» **Task objective**
Could you set down every record exactly as it appears?
═════ Exercise data
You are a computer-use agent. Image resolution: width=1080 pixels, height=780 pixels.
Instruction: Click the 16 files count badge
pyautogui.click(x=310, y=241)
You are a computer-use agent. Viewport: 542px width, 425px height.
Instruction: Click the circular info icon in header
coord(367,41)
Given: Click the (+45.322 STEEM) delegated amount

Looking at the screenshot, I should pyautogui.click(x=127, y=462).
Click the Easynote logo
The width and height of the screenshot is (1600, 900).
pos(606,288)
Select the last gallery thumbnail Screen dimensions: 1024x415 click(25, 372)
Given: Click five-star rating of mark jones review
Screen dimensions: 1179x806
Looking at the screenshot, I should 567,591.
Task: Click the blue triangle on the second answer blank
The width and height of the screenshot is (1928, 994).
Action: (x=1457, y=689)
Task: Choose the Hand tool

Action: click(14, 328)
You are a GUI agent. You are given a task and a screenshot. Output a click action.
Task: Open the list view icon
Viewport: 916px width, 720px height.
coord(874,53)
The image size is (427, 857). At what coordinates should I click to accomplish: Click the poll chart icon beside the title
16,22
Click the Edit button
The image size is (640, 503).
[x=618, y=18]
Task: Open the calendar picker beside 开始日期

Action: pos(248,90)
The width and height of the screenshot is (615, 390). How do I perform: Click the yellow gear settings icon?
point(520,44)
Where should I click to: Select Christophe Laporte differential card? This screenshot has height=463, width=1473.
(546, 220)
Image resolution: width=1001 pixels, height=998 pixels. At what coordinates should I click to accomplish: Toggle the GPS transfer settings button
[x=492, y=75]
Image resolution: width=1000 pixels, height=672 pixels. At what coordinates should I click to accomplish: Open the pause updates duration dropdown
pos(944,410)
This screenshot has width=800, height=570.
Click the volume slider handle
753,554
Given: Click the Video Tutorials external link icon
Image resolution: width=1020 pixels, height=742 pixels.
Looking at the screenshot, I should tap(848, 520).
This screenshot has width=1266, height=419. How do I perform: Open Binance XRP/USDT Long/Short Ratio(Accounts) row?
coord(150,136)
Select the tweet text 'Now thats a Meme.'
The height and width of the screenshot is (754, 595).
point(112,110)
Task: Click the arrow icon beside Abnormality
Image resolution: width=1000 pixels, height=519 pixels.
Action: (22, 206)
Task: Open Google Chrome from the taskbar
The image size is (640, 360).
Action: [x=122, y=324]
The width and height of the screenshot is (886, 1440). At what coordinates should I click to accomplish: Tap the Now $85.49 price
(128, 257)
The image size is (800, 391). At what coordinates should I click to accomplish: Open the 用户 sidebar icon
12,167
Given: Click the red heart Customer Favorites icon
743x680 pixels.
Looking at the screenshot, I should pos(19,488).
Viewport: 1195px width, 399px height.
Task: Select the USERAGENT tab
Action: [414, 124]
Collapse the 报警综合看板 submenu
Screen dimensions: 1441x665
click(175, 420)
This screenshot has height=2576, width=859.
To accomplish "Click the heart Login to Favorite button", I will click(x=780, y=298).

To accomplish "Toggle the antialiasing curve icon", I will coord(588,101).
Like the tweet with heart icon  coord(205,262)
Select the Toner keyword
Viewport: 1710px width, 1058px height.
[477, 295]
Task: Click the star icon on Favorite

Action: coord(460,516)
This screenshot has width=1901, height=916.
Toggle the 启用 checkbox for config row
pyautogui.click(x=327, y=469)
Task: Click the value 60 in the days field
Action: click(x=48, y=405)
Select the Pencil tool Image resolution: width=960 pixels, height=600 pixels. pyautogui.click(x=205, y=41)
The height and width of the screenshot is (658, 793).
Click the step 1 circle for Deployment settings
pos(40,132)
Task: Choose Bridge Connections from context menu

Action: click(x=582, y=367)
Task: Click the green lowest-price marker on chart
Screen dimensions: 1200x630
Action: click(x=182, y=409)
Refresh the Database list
══════════
» **Your solution**
You are a computer-use agent. Image resolution: width=1080 pixels, height=780 pixels.
Instruction: Click the 16 files count badge
pyautogui.click(x=310, y=241)
You are a computer-use agent. Viewport: 542px width, 425px height.
Instruction: Click the circular info icon in header
coord(367,41)
Given: Click the (+45.322 STEEM) delegated amount

Looking at the screenshot, I should pyautogui.click(x=127, y=462).
Click the Easynote logo
The width and height of the screenshot is (1600, 900).
pos(606,288)
Select the last gallery thumbnail Screen dimensions: 1024x415 click(25, 372)
Given: Click five-star rating of mark jones review
Screen dimensions: 1179x806
Looking at the screenshot, I should 567,591.
Task: Click the blue triangle on the second answer blank
The width and height of the screenshot is (1928, 994).
Action: (x=1457, y=689)
Task: Choose the Hand tool

Action: click(14, 328)
You are a GUI agent. You are given a task and a screenshot. Output a click action.
Task: Open the list view icon
Viewport: 916px width, 720px height.
coord(874,53)
The image size is (427, 857). At what coordinates should I click to accomplish: Click the poll chart icon beside the title
16,22
Click the Edit button
The image size is (640, 503).
[x=618, y=18]
Task: Open the calendar picker beside 开始日期

Action: pos(248,90)
The width and height of the screenshot is (615, 390). How do I perform: Click the yellow gear settings icon?
point(520,44)
Where should I click to: Select Christophe Laporte differential card? This screenshot has height=463, width=1473.
(546, 220)
Image resolution: width=1001 pixels, height=998 pixels. At what coordinates should I click to accomplish: Toggle the GPS transfer settings button
[x=492, y=75]
Image resolution: width=1000 pixels, height=672 pixels. At what coordinates should I click to accomplish: Open the pause updates duration dropdown
pos(944,410)
This screenshot has width=800, height=570.
Click the volume slider handle
753,554
Given: Click the Video Tutorials external link icon
Image resolution: width=1020 pixels, height=742 pixels.
Looking at the screenshot, I should tap(848, 520).
This screenshot has width=1266, height=419. How do I perform: Open Binance XRP/USDT Long/Short Ratio(Accounts) row?
coord(150,136)
Select the tweet text 'Now thats a Meme.'
The height and width of the screenshot is (754, 595).
point(112,110)
Task: Click the arrow icon beside Abnormality
Image resolution: width=1000 pixels, height=519 pixels.
Action: (22, 206)
Task: Open Google Chrome from the taskbar
The image size is (640, 360).
Action: [x=122, y=324]
The width and height of the screenshot is (886, 1440). At what coordinates should I click to accomplish: Tap the Now $85.49 price
(128, 257)
The image size is (800, 391). At what coordinates should I click to accomplish: Open the 用户 sidebar icon
12,167
Given: Click the red heart Customer Favorites icon
743x680 pixels.
Looking at the screenshot, I should pos(19,488).
Viewport: 1195px width, 399px height.
Task: Select the USERAGENT tab
Action: [414, 124]
Collapse the 报警综合看板 submenu
Screen dimensions: 1441x665
click(175, 420)
This screenshot has height=2576, width=859.
To accomplish "Click the heart Login to Favorite button", I will click(x=780, y=298).

To accomplish "Toggle the antialiasing curve icon", I will coord(588,101).
Like the tweet with heart icon  coord(205,262)
Select the Toner keyword
Viewport: 1710px width, 1058px height.
[477, 295]
Task: Click the star icon on Favorite

Action: coord(460,516)
This screenshot has width=1901, height=916.
Toggle the 启用 checkbox for config row
pyautogui.click(x=327, y=469)
Task: Click the value 60 in the days field
Action: click(x=48, y=405)
Select the Pencil tool Image resolution: width=960 pixels, height=600 pixels. pyautogui.click(x=205, y=41)
The height and width of the screenshot is (658, 793).
Click the step 1 circle for Deployment settings
pos(40,132)
Task: Choose Bridge Connections from context menu

Action: click(x=582, y=367)
Task: Click the green lowest-price marker on chart
Screen dimensions: 1200x630
Action: click(x=182, y=409)
Refresh the Database list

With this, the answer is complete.